OBJECTIVE -> Report every line of the material that contains the string "Task", copying each such line in full. Case counts, so a line matches only if its capitalization agrees.

= = = = = = =

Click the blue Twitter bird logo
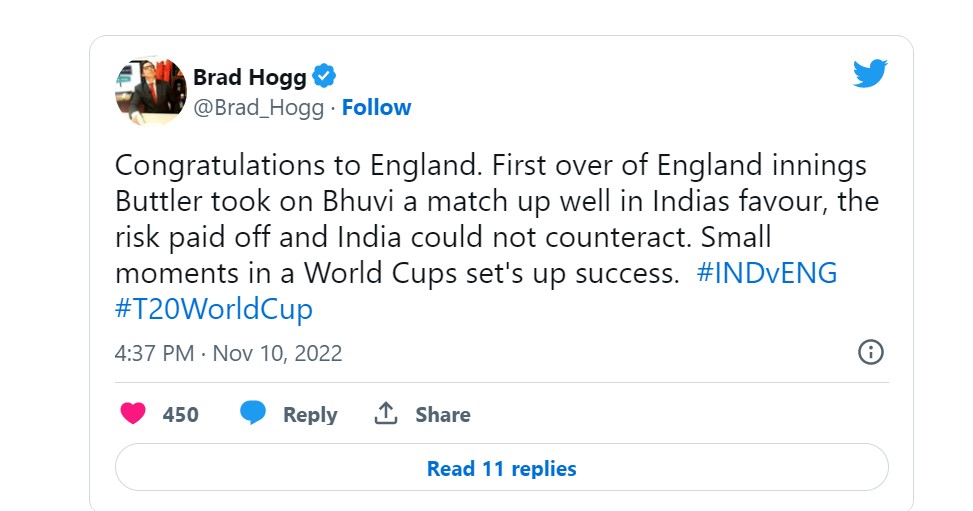Screen dimensions: 973x511 [x=870, y=74]
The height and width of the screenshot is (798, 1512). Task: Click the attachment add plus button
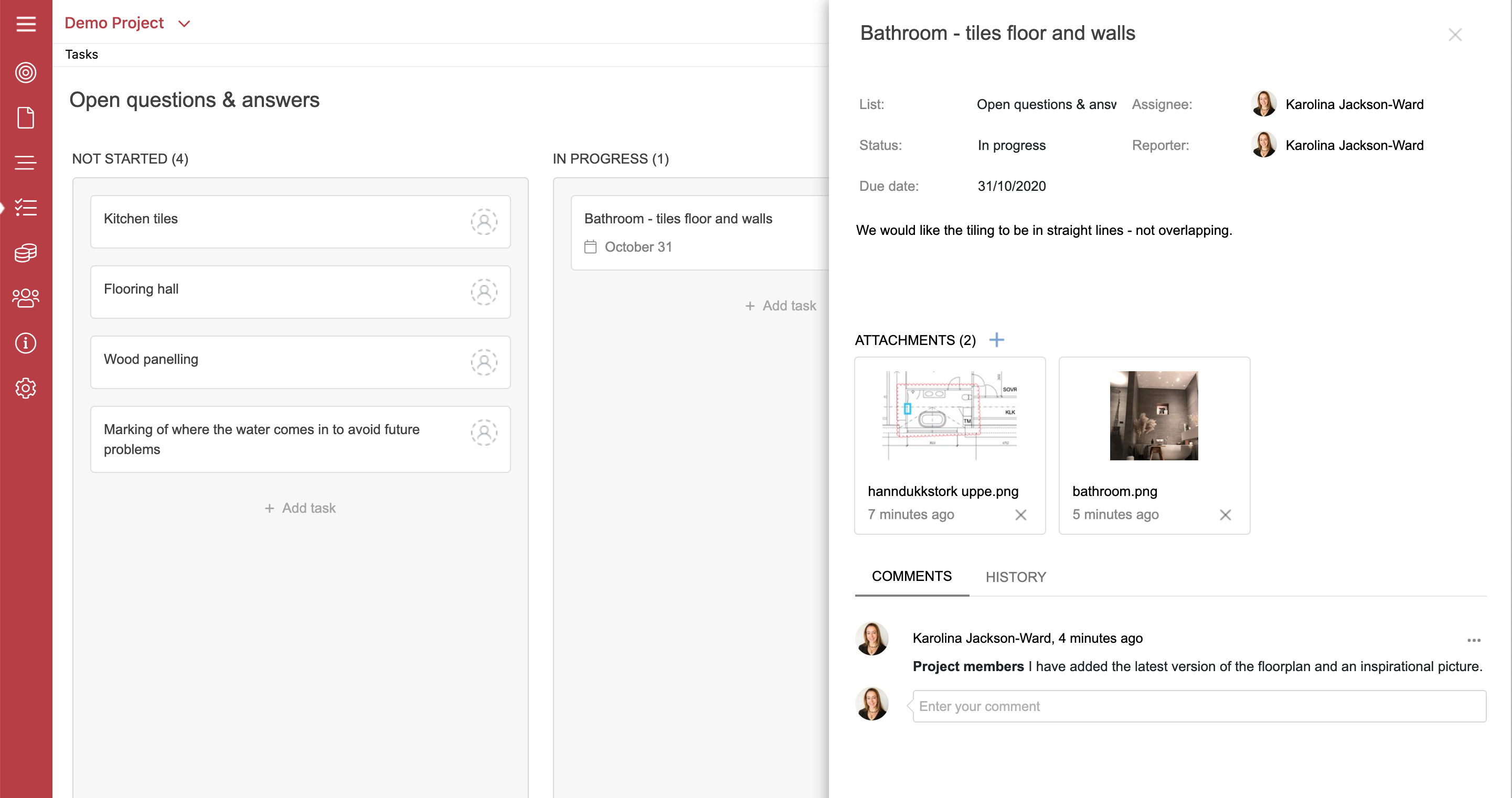(x=997, y=340)
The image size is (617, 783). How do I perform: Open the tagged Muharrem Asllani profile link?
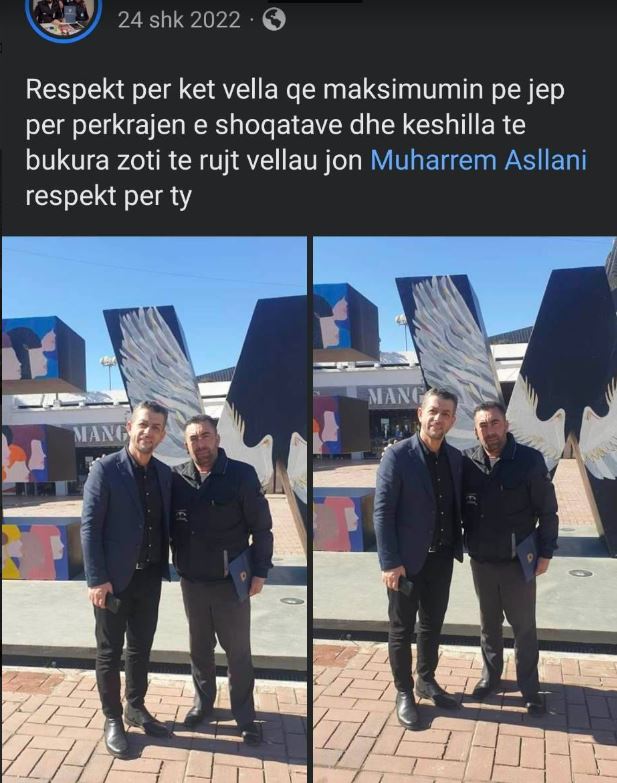pos(478,161)
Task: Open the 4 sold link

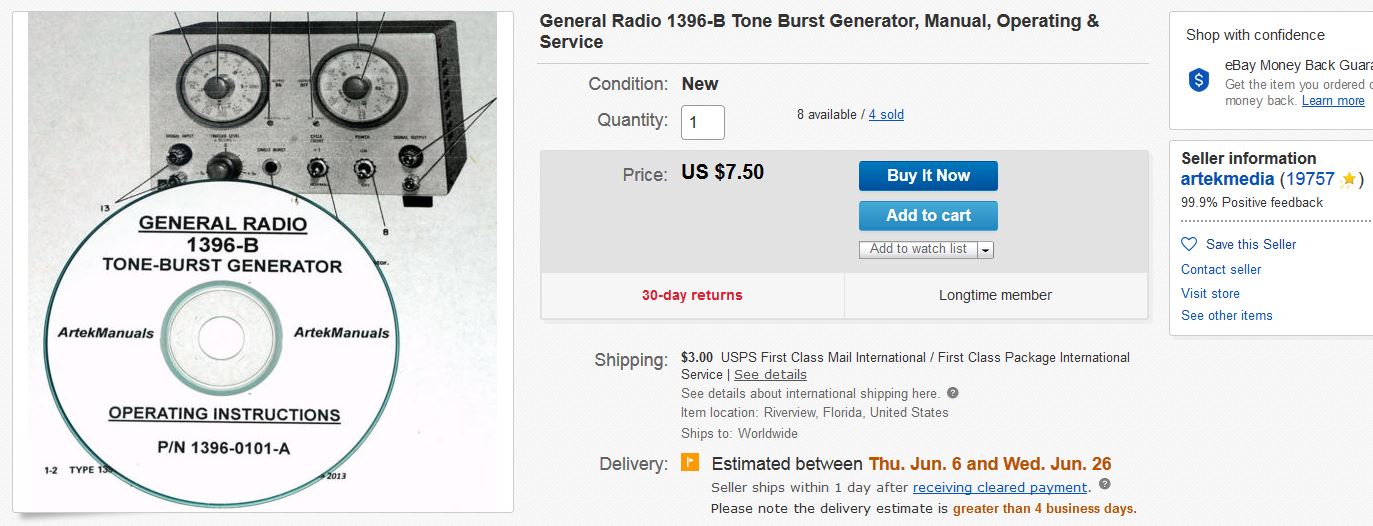Action: (886, 115)
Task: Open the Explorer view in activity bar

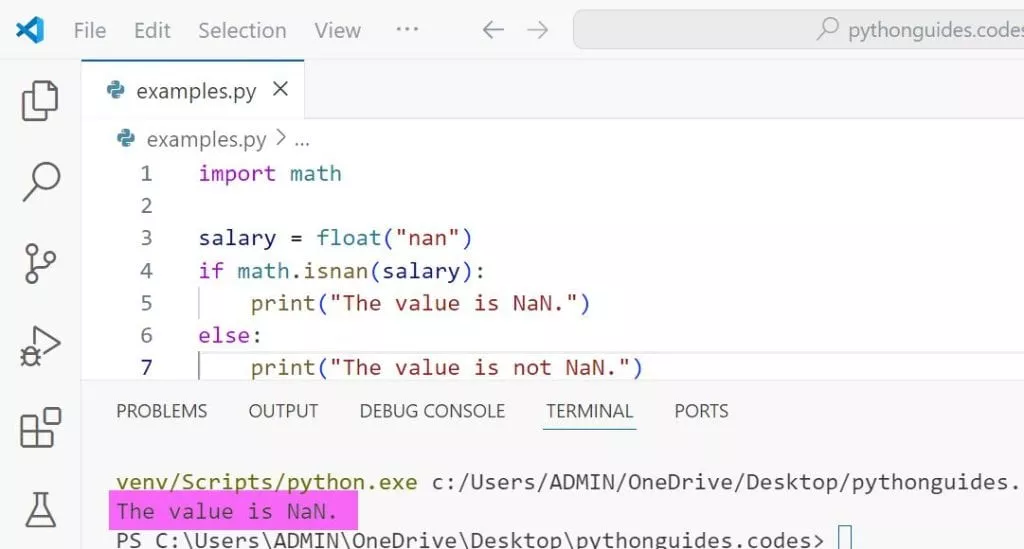Action: pos(41,101)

= = = = = = =

EXERCISE RESPONSE ->
The height and width of the screenshot is (798, 1512). Task: Click the attachment add plus button
Task: Open the 4 sold link
Task: Open the Explorer view in activity bar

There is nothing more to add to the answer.